MYSTERY RANCH. Fox Films, 1932. George O’Brien, Cecilia Parker, Charles Middleton, Charles Stevens, Forrester Harvey, Noble Johnson, Roy Stewart, Betty Francisco. Based on the novel The Killer, by Stewart Edward White. Director: David Howard.

   The best line in this antique and in many ways very Gothic western comes very near the end, as the villain in the piece comes to realize that the jig is up, standing at the edge of a cliff: “Young man, if you want to serve that on me, you’ll have to do it in Hell!” And off he jumps, tumbling hundreds of feet down to his death, and a well-deserved one at that.

   It’s the end of a very satisfying, and for a western made in 1932, quite sophisticated film, a watching experience best enjoyed in the company of other western fans, as was the case for me last weekend in Walker Martin’s living room the evening before Rich Harvey’s pulp and paperback show the nest day.

   IMDb describes the plot thusly, and I can’t improve upon it in terms of either brevity or accuracy: “An undercover ranger investigates a deranged rancher who acts as a law unto himself, finding a girl held as a prisoner until she agrees to marry the madman.”

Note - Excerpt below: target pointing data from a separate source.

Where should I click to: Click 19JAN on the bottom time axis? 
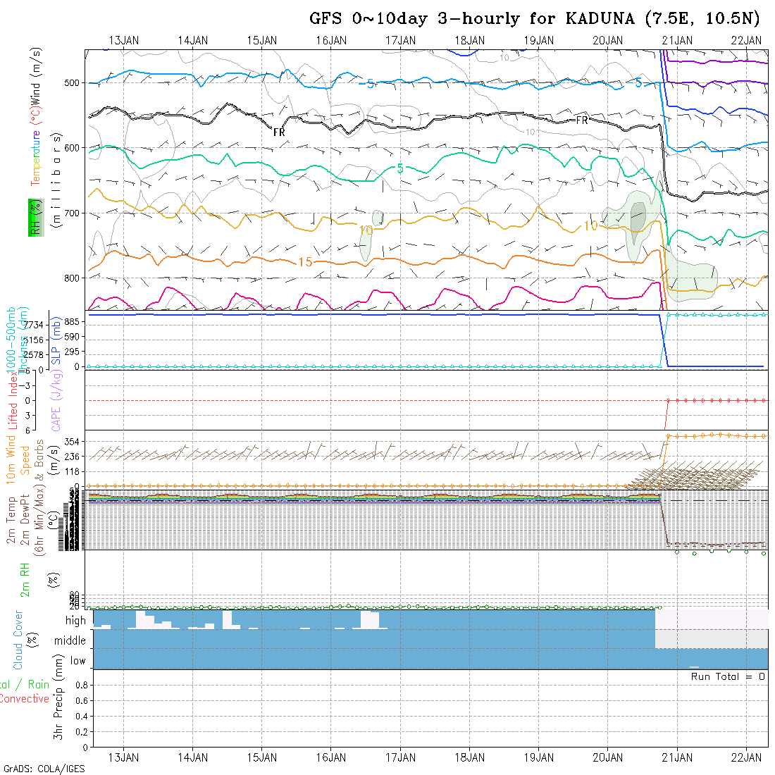pos(539,757)
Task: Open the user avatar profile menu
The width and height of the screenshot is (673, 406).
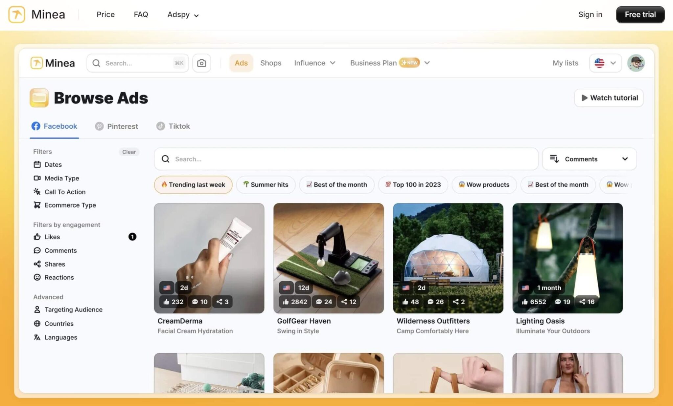Action: (x=636, y=63)

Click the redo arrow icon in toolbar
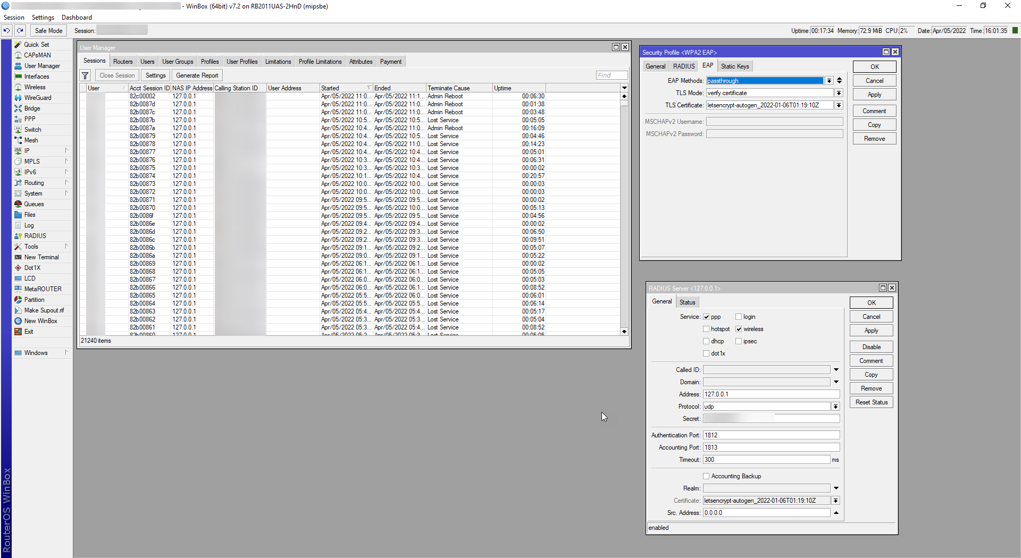pos(20,31)
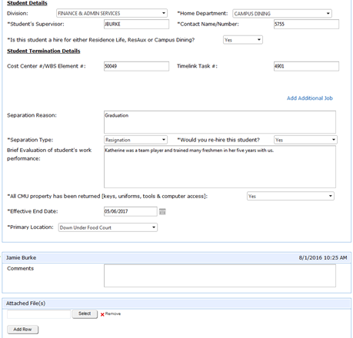Screen dimensions: 353x338
Task: Focus the Timelink Task number field
Action: [x=306, y=66]

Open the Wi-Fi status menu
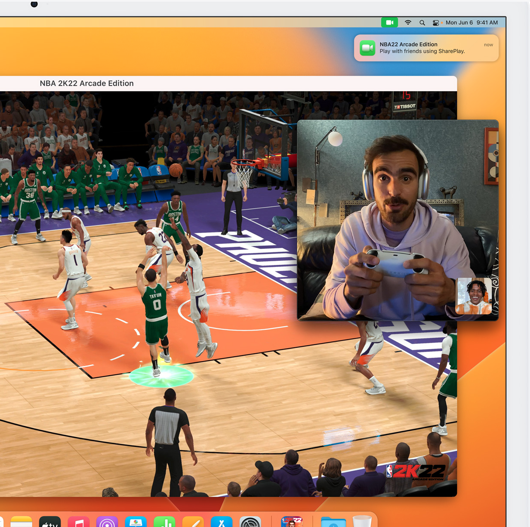(x=408, y=22)
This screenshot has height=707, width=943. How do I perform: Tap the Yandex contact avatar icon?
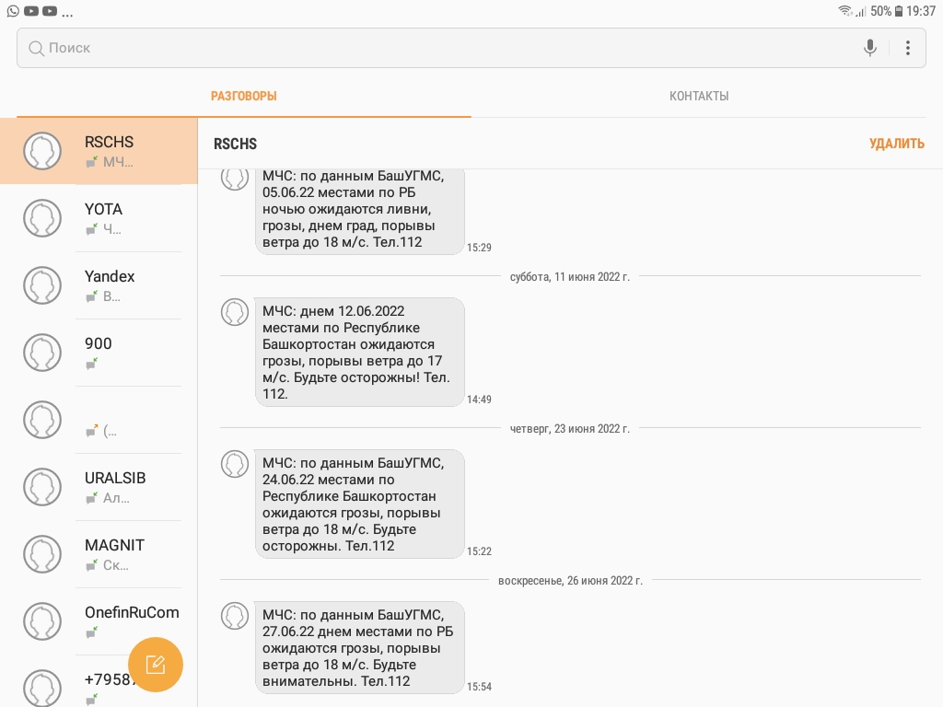point(42,285)
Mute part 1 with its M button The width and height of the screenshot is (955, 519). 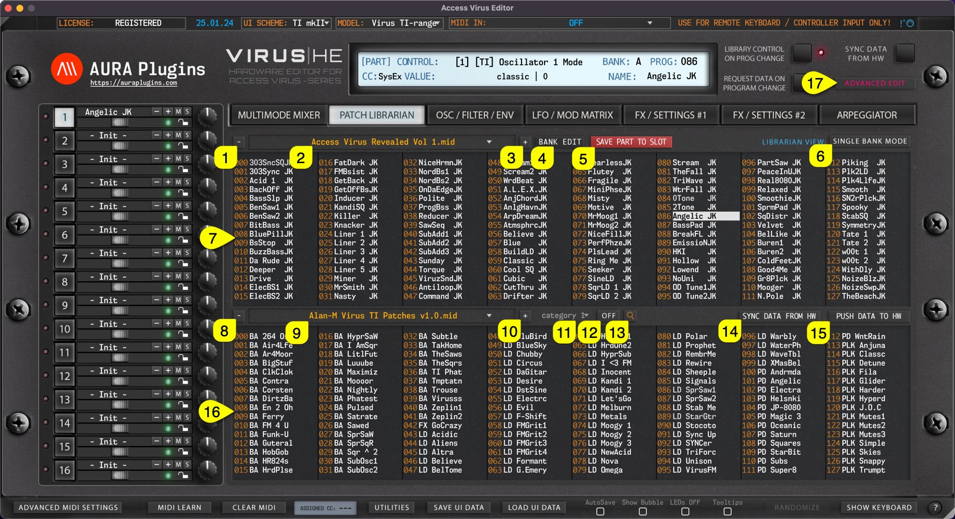tap(178, 112)
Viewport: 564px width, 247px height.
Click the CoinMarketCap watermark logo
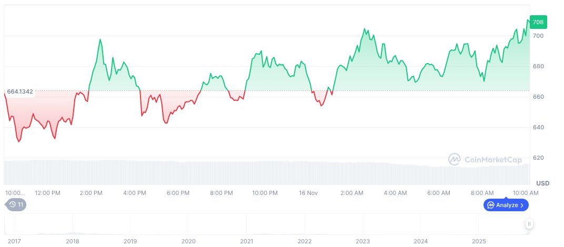[455, 159]
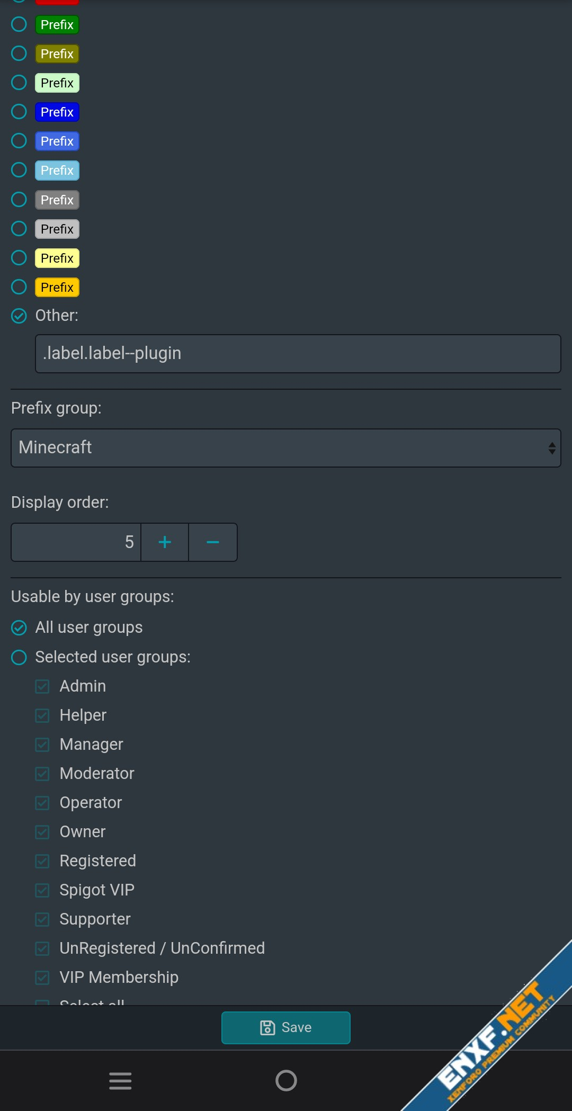Screen dimensions: 572x1111
Task: Click the custom CSS class input field
Action: [x=298, y=354]
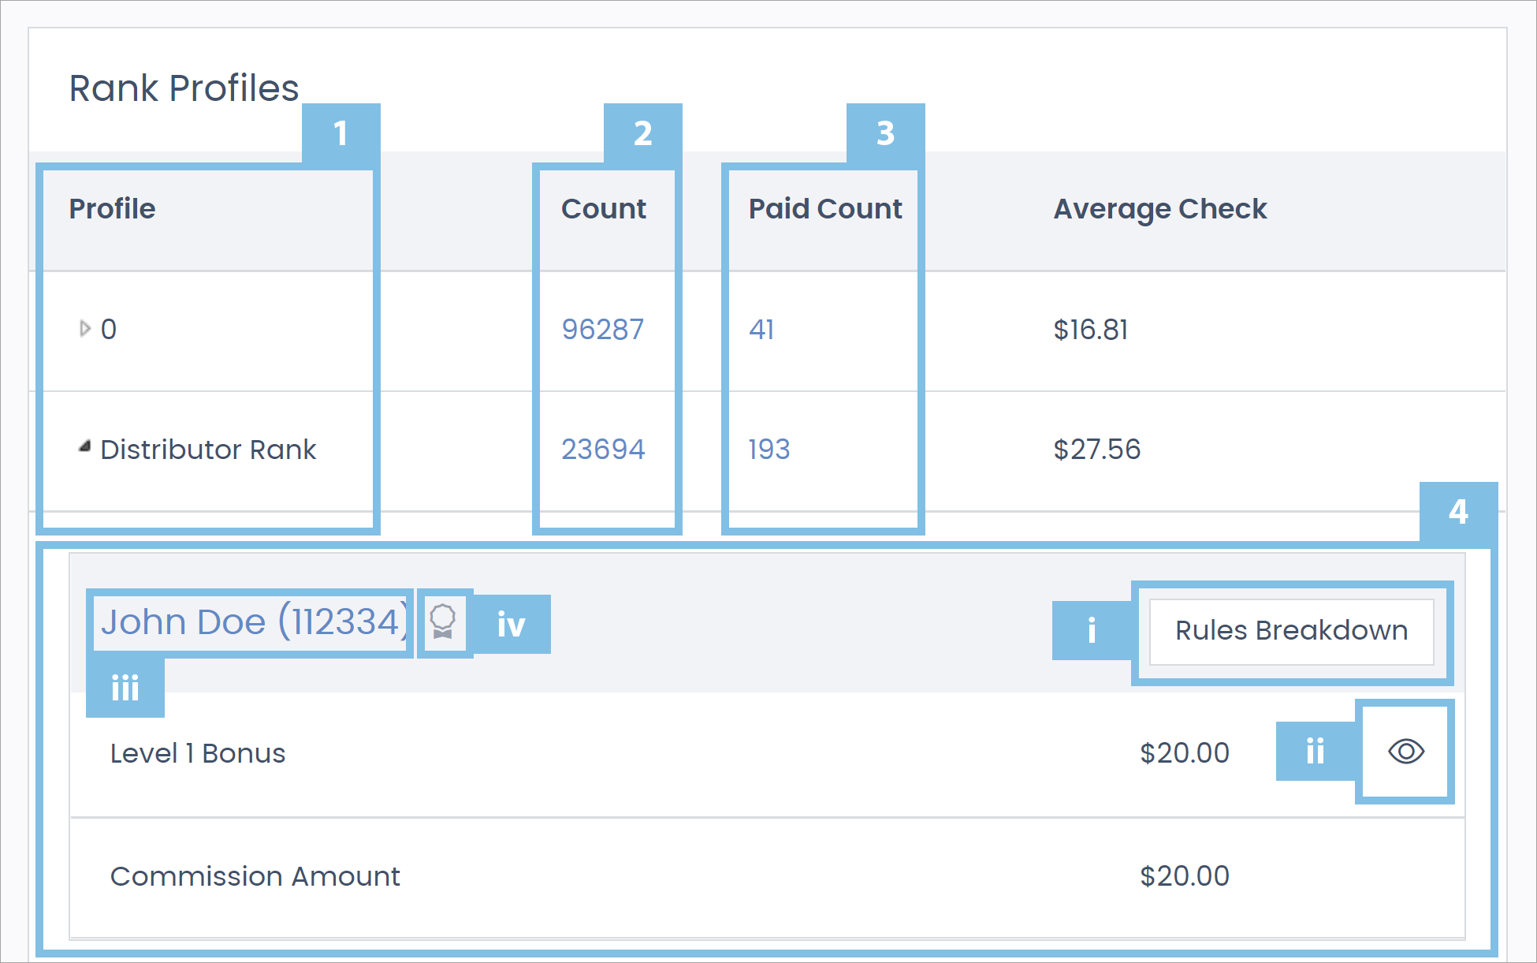
Task: Sort by the Count column header
Action: coord(604,208)
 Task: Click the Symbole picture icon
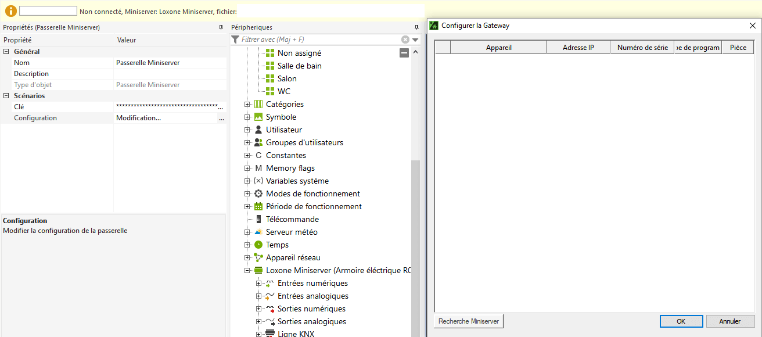[258, 117]
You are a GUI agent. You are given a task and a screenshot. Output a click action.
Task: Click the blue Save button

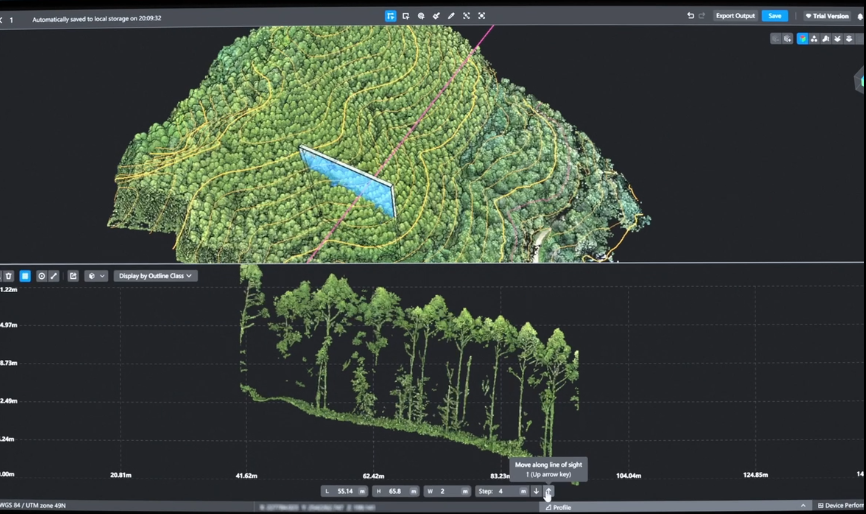774,16
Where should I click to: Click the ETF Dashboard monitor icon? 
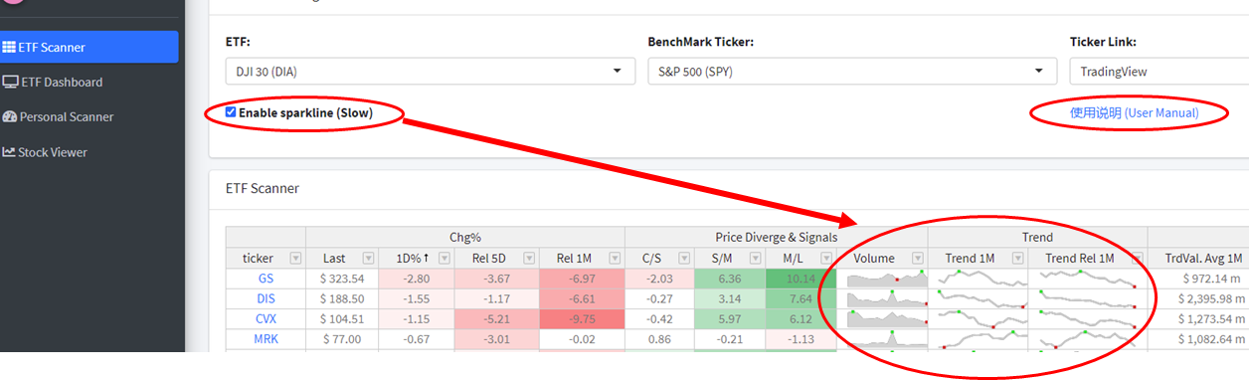click(x=10, y=82)
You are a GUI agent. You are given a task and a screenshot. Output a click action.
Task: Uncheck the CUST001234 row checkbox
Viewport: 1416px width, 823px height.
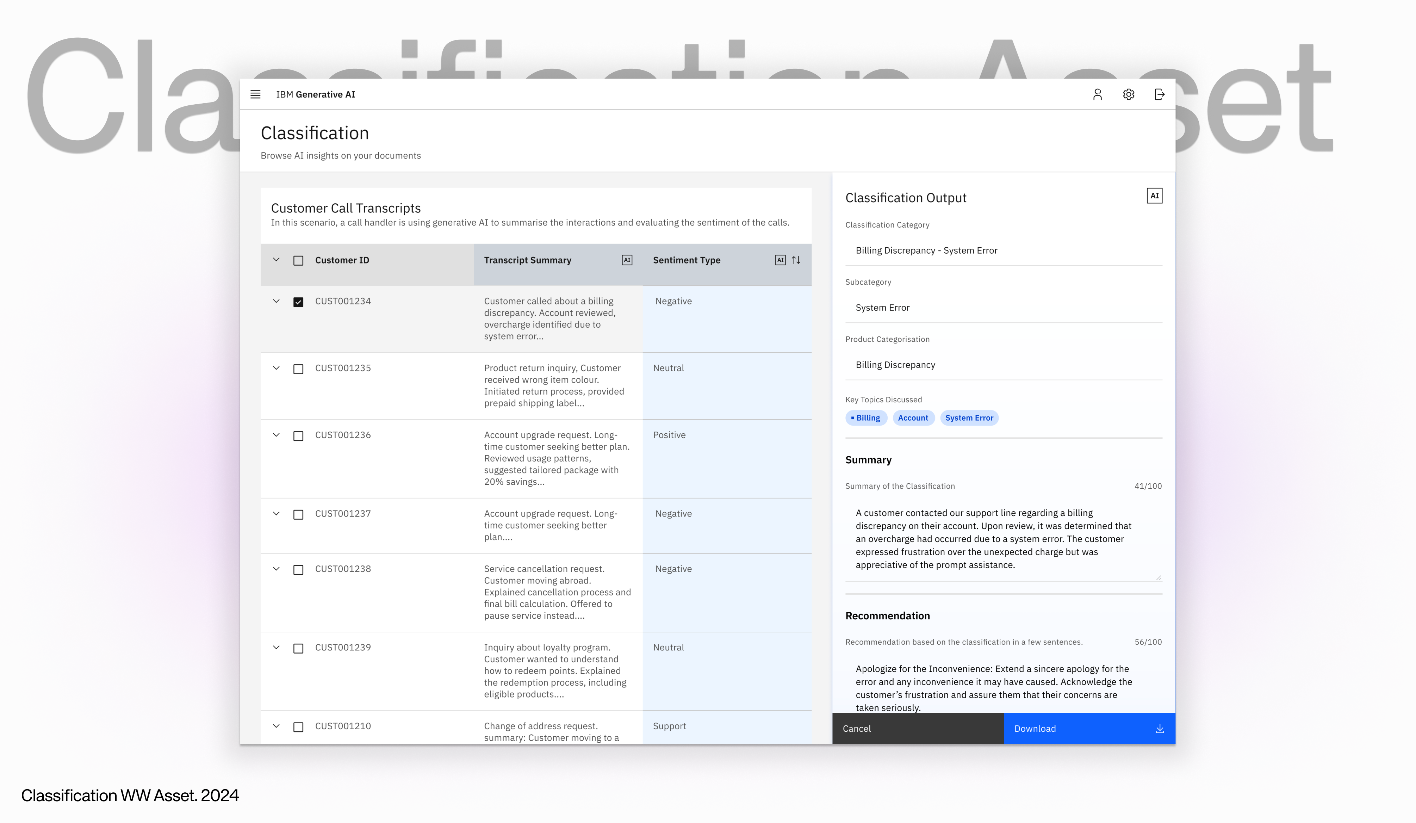pyautogui.click(x=298, y=302)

   George O’Brien is the hero, stalwart and strong. Cecilia Parker plays the girl held against her will by deceased father’s business partner, Henry Steele, played by a gaunt but still powerful-looking Charles Middleton, who first claims that Jane Emory is his niece, but then reveals his true plans: to marry her, carried away both by lust and to take full control of the former partnership.

   On her own, Jane would be no match for the mad, piano-playing Henry Steele, who vows to eliminate any living person near his ranch who will not bow down to him. It is up to Texas Ranger Bob Sanborn (George O’Brien) to save the day.

   Besides the ending, which I apologize for revealing, just in case you decide obtain this movie on DVD and watch it for yourself, there was one other scene that I found extremely striking. Toward the end of the movie, Bob and Jane are trying to make their escape, and they find themselves trapped atop an old Apache stronghold in the hills. Bob is firing a rifle down upon their pursuers, while Jane, a mere slip of a girl, is cowering against his back. It’s straight from pulp western cover. If only it had been in color!